__TASK DIRECTIONS__:
List each line of the data that holds the string "will".

--- DATA TO USE Enclosed Below ---

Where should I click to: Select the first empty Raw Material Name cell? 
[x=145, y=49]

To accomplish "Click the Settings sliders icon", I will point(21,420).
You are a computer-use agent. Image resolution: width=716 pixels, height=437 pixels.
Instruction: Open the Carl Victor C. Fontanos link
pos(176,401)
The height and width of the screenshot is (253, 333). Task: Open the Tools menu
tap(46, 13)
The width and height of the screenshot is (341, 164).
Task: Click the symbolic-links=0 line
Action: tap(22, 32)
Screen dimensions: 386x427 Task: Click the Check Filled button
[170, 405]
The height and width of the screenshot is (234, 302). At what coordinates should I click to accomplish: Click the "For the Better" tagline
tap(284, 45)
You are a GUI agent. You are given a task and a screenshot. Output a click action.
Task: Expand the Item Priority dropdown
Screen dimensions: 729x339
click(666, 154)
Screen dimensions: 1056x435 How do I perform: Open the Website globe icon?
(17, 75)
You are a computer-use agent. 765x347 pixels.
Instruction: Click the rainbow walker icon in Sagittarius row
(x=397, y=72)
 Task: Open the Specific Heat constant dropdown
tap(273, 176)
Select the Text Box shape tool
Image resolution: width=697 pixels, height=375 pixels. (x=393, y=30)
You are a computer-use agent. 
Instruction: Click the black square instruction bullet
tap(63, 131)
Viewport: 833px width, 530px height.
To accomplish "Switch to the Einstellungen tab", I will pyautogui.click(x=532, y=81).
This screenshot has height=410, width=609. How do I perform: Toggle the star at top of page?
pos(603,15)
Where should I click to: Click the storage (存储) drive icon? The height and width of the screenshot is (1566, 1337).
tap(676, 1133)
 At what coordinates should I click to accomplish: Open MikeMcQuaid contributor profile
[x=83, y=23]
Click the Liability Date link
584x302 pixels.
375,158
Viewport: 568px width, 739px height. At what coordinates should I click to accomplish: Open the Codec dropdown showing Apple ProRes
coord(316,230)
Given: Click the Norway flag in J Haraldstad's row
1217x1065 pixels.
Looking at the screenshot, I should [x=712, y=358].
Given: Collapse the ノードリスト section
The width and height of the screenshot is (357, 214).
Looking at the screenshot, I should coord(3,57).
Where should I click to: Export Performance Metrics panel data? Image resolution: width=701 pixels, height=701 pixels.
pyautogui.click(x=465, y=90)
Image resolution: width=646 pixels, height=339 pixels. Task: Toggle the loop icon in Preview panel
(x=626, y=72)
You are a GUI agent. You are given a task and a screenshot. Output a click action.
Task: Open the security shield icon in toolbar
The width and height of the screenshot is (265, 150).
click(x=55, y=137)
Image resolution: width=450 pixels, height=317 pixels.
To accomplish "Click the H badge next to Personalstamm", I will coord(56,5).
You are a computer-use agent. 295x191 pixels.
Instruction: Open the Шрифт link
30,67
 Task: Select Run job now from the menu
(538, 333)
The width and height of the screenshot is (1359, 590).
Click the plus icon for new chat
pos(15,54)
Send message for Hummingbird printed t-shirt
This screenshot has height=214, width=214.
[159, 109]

--- End of Enclosed DATA TO USE ---

__EXERCISE ANSWER__:
To accomplish "Click the Settings sliders icon", I will point(21,420).
To accomplish "Switch to the Einstellungen tab", I will pyautogui.click(x=532, y=81).
To accomplish "Click the H badge next to Personalstamm", I will coord(56,5).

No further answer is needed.